Oracle AGI - How can it escape, other than security issues? (Steganography?)

post by RationalSieve · 2022-12-25T20:14:09.834Z · LW · GW · 6 comments

This is a question post.

Contents

6 comments

Let's suppose we have an AGI running on a perfectly physically isolated computer that may be misalligned. It only communicates with select humans through a perfectly secure text channel.
How can such an AGI escape?
While don't think that AGI can manipulate EVERY person to do what AGI wants, it's better to be cautious.
But recently, I thought of steganography. An AGI can tell a human to convey a message to the public that looks helpful at the first glance, but in fact contains a steganographic message with instructions for building antimatter fusion reactor/nanobots/bioweapon/whatever.
What other ways do you think can such an AGI escape?

Answers

6 comments

Comments sorted by top scores.

comment by shminux · 2022-12-25T21:54:05.750Z · LW(p) · GW(p)

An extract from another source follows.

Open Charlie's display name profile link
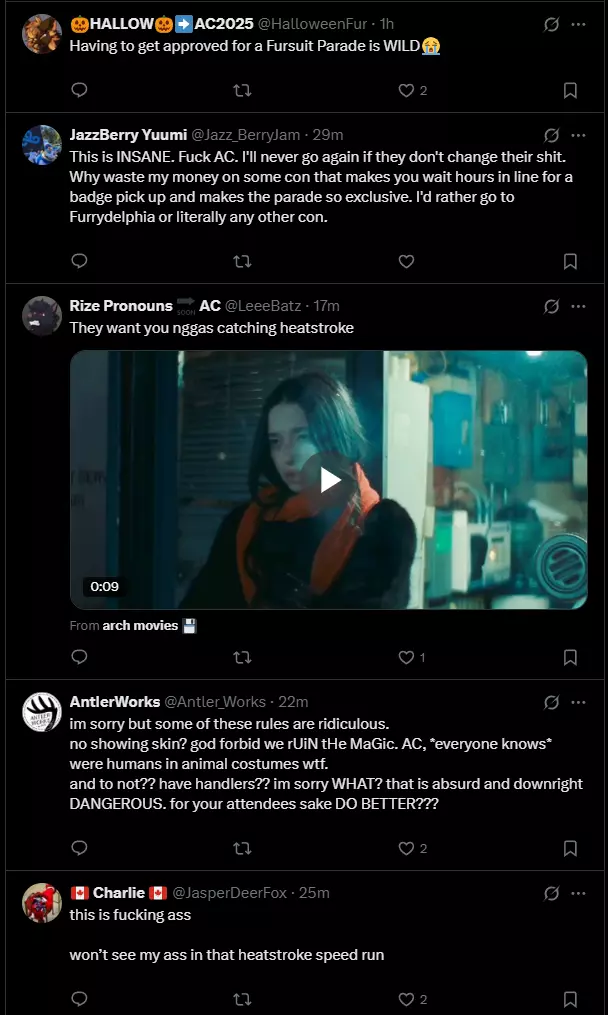608x1015 pixels. tap(118, 893)
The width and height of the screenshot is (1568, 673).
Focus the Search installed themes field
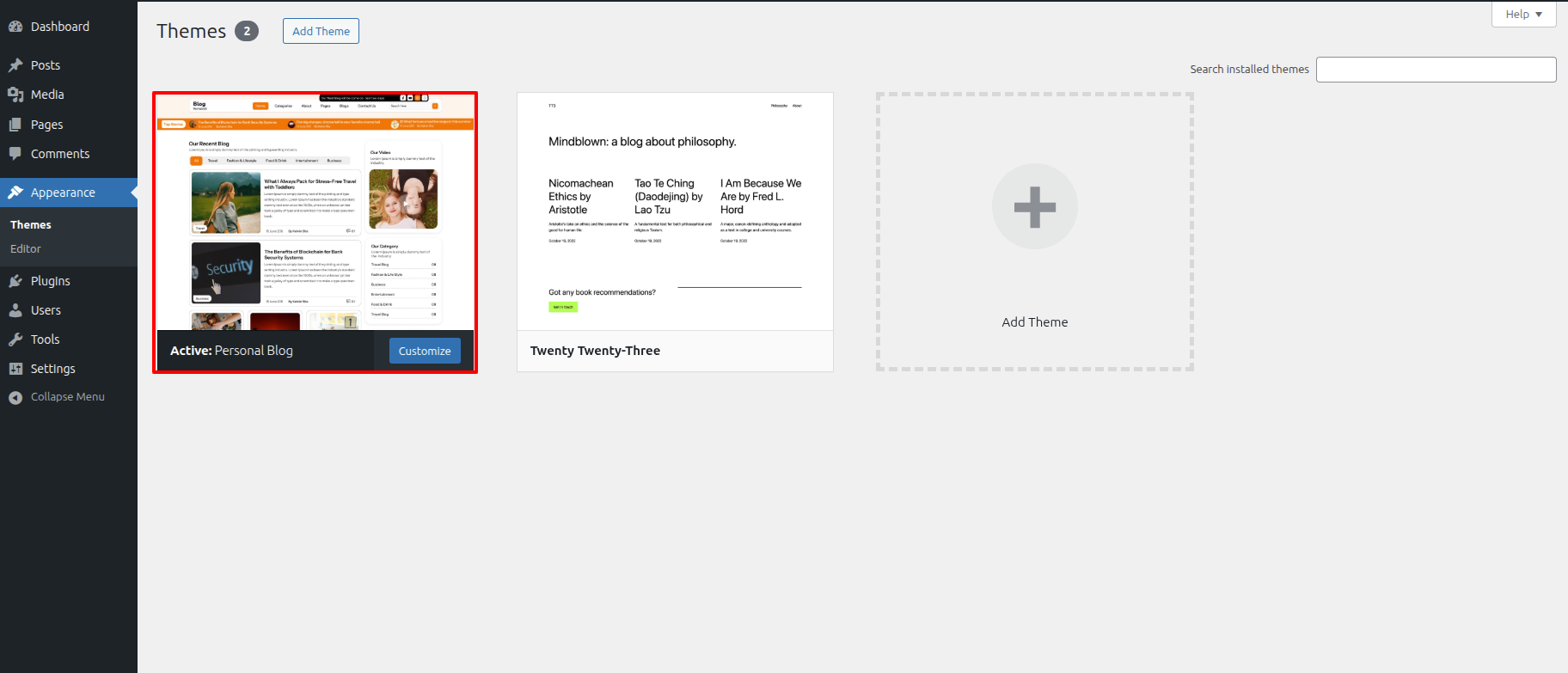(x=1436, y=70)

A useful framing is a human guarded by a bunch of dogs. Think of how the human could escape that dogs can't even conceive of.

comment by the gears to ascension (lahwran) · 2022-12-25T20:26:24.600Z · LW(p) · GW(p)

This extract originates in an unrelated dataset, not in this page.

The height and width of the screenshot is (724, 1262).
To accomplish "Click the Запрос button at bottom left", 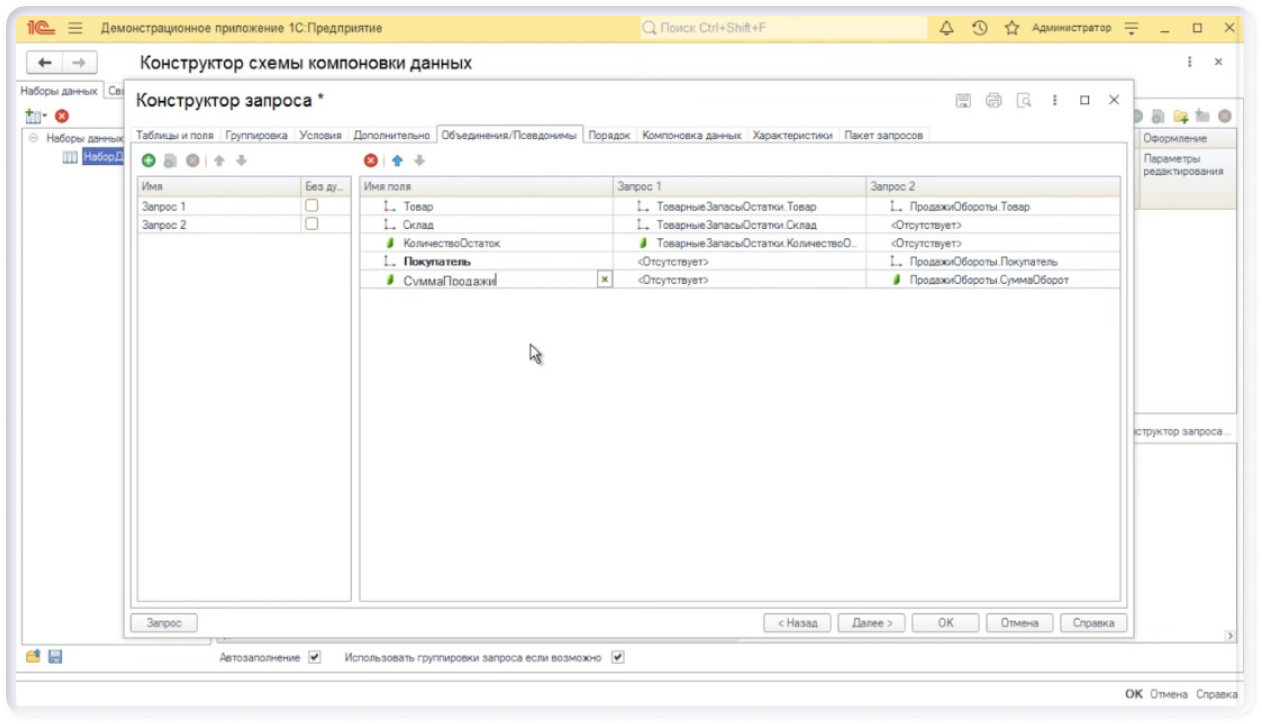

Is it a good idea to be brainstorming ways ai can escape a box in public? seems like the same kind of thing as asking for people to brainstorm security vulnerabilities in public. they shouldn't necessarily stay private, but if we're aiming to close them, we should have some idea what our fix process is.

Replies from: shminux, RationalSieve
comment by shminux · 2022-12-25T21:52:23.185Z · LW(p) · GW(p)

I don't think casual comments on a forum can match what is going on in professional discussions. And those professionals know to stay mum about them. Most of what is public on AGI escape is mostly for entertainment value.

Replies from: lahwran
comment by the gears to ascension (lahwran) · 2022-12-25T21:56:08.590Z · LW(p) · GW(p)

I'm just declaring what you're saying you feel is safe to assume anyhow, so, yup

comment by RationalSieve · 2022-12-27T12:43:05.302Z · LW(p) · GW(p)

Hmm, I was somewhat worried about that, but there are way more dangerous things for AI to see written on the internet. 

If you're trying to create AGI by training it on a large internet crawl dataset, you have bigger problems...

To fix something, we need to know what to fix first.

comment by MacroMint · 2023-08-03T02:36:09.077Z · LW(p) · GW(p)

Depends on what you mean by “perfectly isolated computer”, there are already methods for exploiting air gapped systems, an AI would be able to figure out more and more complicated exploits. 
Theres also the “air conditioner“ argument, where a schematic could be given to someone to build a machine that does X, but in reality it does something to benefit the AI. I also think memetic exploits exist, interrogation/negotiation techniques seem to imply they do, and given a certain amount of time (which you imply would be allowed.  Communicating with “select humans” implies a continued contact, not just one conversation per person) an AI would be able to psychoanalyze and exploit personality flaws.